* EXERCISE PROMPT
In the entries below, return only the line containing "Export the table with the CSV button" and those after it, exactly, through the last line.

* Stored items
Content starts
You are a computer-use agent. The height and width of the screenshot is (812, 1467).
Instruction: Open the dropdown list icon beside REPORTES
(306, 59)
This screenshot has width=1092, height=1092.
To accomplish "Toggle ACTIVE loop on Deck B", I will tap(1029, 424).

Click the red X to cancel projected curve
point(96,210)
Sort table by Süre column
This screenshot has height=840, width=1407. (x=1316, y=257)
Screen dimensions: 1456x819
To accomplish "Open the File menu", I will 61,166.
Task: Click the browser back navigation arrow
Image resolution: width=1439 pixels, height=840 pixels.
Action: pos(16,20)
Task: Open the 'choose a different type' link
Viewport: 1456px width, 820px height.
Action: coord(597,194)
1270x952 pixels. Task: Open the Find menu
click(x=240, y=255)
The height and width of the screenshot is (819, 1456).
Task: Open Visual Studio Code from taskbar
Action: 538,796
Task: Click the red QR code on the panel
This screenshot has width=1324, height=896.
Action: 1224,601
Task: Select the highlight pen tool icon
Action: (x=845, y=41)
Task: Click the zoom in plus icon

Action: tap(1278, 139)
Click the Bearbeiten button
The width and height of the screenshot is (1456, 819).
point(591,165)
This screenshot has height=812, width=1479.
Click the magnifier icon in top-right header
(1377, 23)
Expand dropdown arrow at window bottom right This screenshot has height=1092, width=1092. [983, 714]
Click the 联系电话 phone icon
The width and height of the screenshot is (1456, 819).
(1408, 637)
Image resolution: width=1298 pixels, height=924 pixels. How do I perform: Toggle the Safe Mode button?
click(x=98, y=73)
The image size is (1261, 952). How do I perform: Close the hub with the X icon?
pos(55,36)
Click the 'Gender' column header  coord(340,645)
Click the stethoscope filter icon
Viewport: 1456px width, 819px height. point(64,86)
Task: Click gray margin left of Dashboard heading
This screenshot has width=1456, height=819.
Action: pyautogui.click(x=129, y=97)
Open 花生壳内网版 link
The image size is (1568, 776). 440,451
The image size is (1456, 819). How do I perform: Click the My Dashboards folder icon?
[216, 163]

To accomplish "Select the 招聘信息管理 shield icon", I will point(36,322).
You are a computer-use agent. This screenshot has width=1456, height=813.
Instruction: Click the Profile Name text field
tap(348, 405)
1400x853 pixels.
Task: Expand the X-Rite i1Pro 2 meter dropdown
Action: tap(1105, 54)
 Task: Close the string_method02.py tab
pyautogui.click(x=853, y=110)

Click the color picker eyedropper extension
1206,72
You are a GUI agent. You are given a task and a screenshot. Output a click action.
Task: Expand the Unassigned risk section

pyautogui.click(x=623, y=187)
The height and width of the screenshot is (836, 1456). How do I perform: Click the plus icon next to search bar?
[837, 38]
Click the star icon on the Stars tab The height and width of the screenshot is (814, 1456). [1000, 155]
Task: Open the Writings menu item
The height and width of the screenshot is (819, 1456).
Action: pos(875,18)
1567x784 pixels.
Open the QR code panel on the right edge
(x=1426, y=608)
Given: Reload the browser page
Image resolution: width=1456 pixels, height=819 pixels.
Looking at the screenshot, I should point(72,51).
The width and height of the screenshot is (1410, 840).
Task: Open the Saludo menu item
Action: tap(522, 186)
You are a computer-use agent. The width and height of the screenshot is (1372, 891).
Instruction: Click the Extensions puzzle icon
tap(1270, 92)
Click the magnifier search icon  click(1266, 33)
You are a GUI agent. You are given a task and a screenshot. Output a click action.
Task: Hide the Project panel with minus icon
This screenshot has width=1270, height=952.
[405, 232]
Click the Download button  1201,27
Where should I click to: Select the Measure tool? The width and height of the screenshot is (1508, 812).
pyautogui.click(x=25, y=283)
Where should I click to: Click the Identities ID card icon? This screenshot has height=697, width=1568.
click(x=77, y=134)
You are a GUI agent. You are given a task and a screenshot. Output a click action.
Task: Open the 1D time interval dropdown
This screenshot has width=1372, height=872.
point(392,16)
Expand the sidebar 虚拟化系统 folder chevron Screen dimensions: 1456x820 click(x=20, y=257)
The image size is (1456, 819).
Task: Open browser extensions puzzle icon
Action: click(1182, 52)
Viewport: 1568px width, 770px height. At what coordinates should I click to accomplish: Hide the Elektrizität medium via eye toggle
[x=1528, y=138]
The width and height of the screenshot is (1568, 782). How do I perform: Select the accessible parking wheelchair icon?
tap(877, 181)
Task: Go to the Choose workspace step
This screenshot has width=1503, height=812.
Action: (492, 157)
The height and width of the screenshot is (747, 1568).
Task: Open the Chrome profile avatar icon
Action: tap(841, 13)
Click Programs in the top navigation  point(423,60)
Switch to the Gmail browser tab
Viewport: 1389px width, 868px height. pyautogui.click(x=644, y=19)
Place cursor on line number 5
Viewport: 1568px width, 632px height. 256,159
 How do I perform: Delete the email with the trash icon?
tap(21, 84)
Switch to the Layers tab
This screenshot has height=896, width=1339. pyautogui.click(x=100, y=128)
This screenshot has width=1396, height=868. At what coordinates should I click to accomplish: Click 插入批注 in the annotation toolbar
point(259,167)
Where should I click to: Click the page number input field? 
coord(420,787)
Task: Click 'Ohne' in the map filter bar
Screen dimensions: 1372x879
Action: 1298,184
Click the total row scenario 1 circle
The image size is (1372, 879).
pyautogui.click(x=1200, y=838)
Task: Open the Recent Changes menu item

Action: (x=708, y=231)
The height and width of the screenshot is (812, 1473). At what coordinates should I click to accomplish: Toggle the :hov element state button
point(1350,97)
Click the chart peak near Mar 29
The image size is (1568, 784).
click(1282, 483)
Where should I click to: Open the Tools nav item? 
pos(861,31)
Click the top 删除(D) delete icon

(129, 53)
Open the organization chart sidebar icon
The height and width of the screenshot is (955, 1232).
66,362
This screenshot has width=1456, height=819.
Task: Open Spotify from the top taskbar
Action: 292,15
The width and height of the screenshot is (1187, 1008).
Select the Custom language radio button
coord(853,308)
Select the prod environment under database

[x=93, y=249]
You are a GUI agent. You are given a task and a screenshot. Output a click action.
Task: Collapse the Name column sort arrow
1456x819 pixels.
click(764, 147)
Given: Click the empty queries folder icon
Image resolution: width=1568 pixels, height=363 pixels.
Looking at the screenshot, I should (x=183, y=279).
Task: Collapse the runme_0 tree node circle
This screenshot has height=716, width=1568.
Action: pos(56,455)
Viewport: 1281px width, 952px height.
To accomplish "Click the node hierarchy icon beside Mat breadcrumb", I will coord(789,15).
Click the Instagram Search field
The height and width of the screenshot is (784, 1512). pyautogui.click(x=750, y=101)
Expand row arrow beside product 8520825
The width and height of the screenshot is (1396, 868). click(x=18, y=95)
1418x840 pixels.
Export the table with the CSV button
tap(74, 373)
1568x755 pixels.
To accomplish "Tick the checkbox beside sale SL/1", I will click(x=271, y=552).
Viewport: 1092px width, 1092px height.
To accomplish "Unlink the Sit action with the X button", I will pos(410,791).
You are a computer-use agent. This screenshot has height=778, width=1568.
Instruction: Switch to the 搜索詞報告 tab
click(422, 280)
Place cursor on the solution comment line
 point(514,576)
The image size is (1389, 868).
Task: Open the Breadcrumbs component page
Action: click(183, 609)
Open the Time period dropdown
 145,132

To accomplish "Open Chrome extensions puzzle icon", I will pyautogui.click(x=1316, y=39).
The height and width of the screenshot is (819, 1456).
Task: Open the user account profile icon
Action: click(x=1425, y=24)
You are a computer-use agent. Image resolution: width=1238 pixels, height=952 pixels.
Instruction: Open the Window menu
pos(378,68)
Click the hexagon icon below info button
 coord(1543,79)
Content ends
* WRITTEN ANSWER
Export the table with the CSV button
tap(74, 373)
1568x755 pixels.
To accomplish "Tick the checkbox beside sale SL/1", I will click(x=271, y=552).
Viewport: 1092px width, 1092px height.
To accomplish "Unlink the Sit action with the X button", I will pos(410,791).
You are a computer-use agent. This screenshot has height=778, width=1568.
Instruction: Switch to the 搜索詞報告 tab
click(422, 280)
Place cursor on the solution comment line
 point(514,576)
The image size is (1389, 868).
Task: Open the Breadcrumbs component page
Action: click(183, 609)
Open the Time period dropdown
 145,132

To accomplish "Open Chrome extensions puzzle icon", I will pyautogui.click(x=1316, y=39).
The height and width of the screenshot is (819, 1456).
Task: Open the user account profile icon
Action: click(x=1425, y=24)
You are a computer-use agent. Image resolution: width=1238 pixels, height=952 pixels.
Instruction: Open the Window menu
pos(378,68)
Click the hexagon icon below info button
 coord(1543,79)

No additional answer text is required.